(Data extracted from a collection)
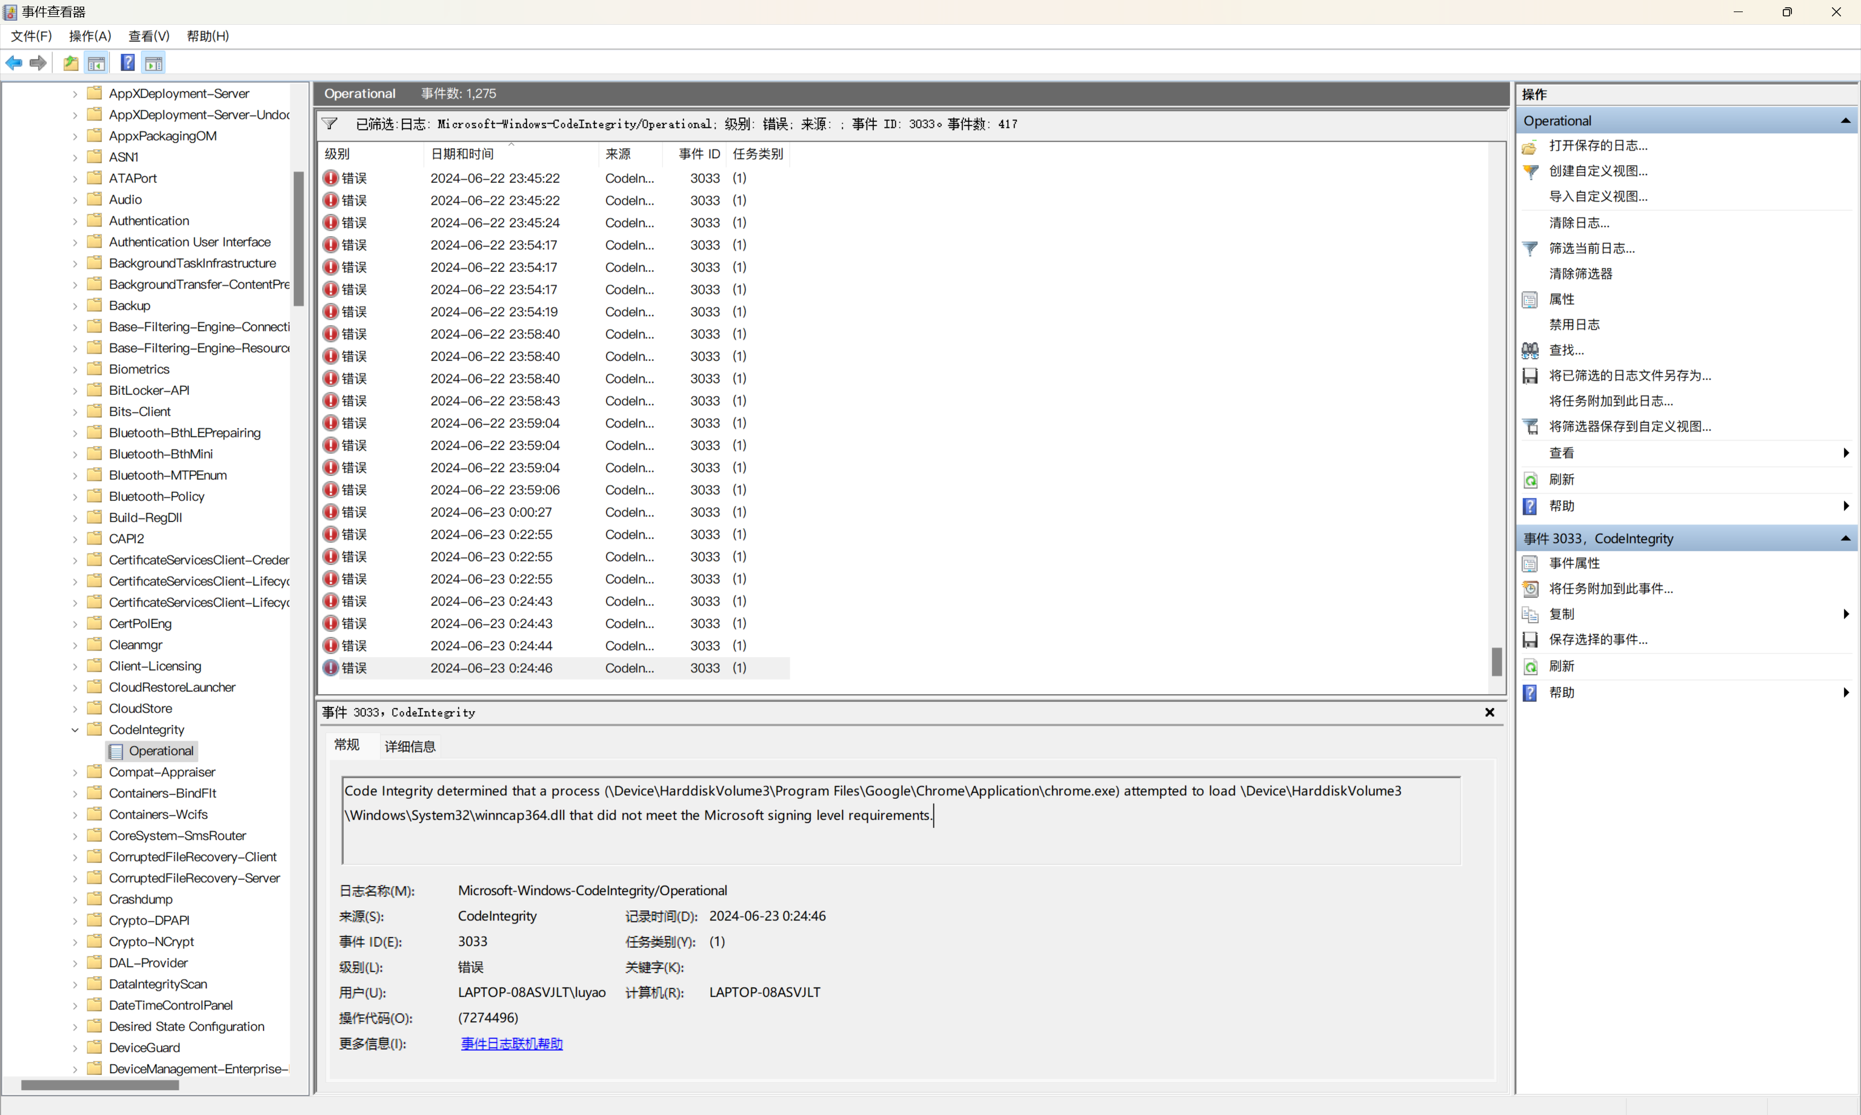Switch to the 详细信息 tab
The width and height of the screenshot is (1861, 1115).
tap(410, 746)
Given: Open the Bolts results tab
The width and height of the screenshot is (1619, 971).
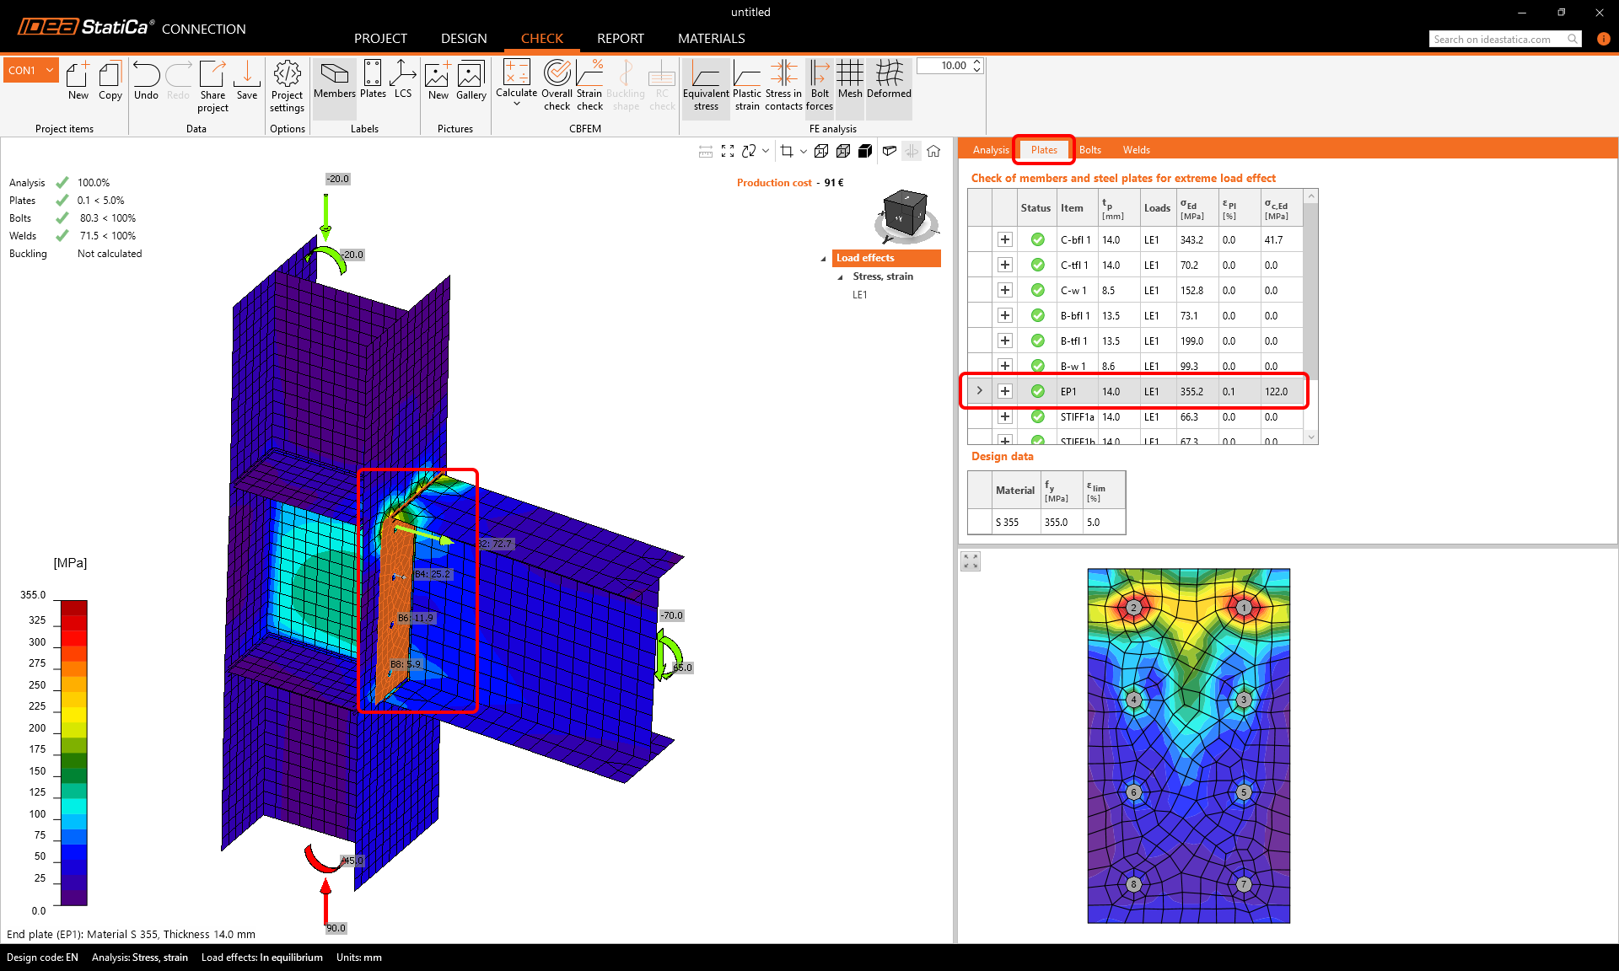Looking at the screenshot, I should pyautogui.click(x=1089, y=149).
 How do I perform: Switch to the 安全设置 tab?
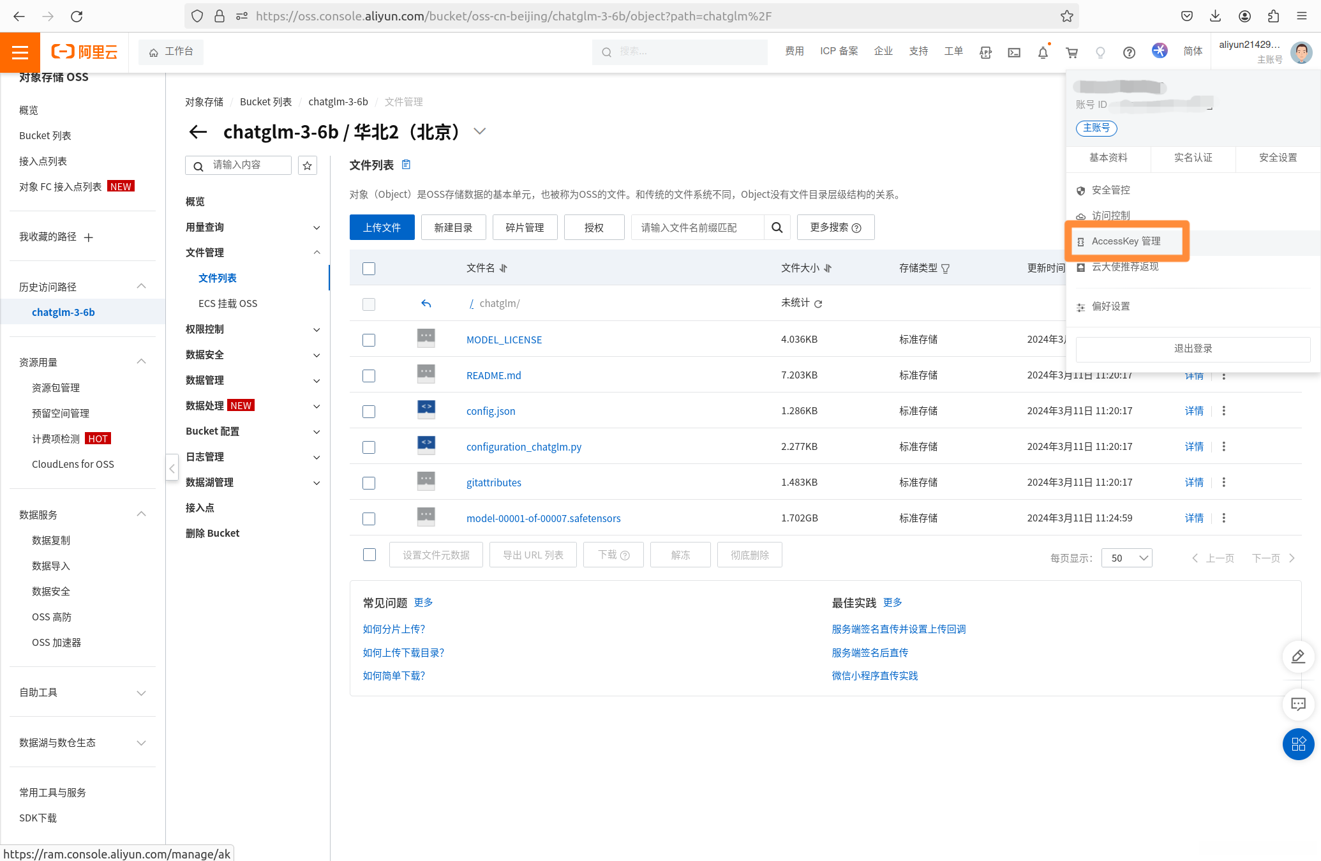tap(1278, 158)
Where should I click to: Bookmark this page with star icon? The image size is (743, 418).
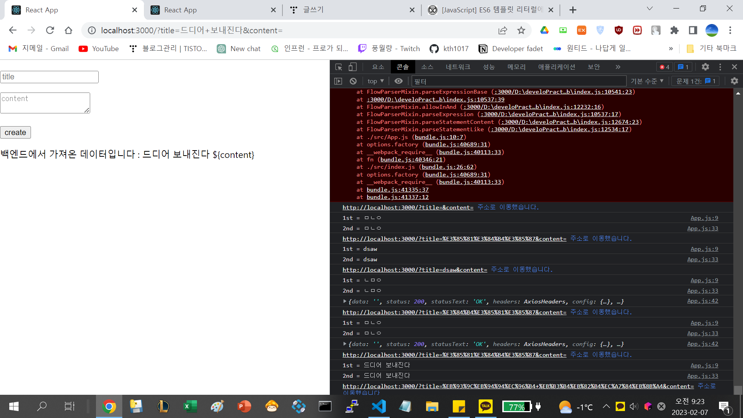(521, 30)
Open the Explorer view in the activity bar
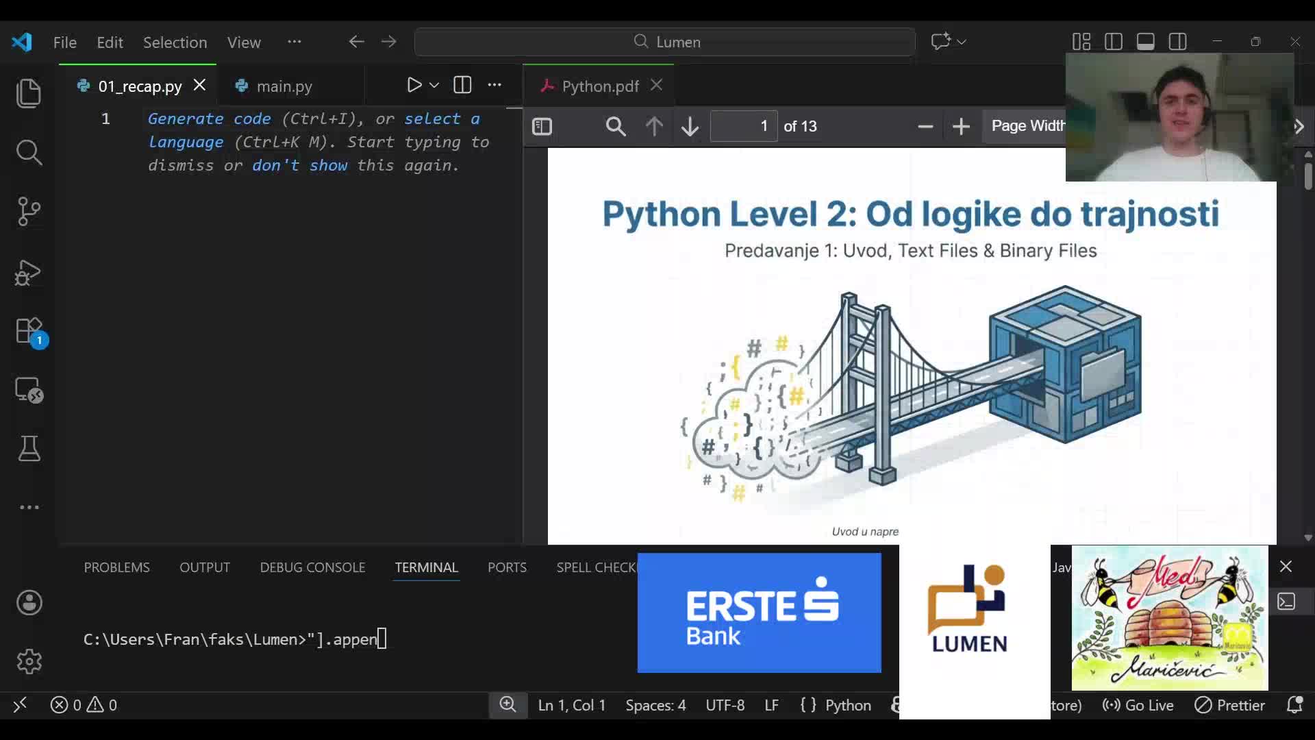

What you need to do> Go through the data above and return each line containing the string "Open".

Task output>
Given: Open the Bolts results tab
Open the Explorer view in the activity bar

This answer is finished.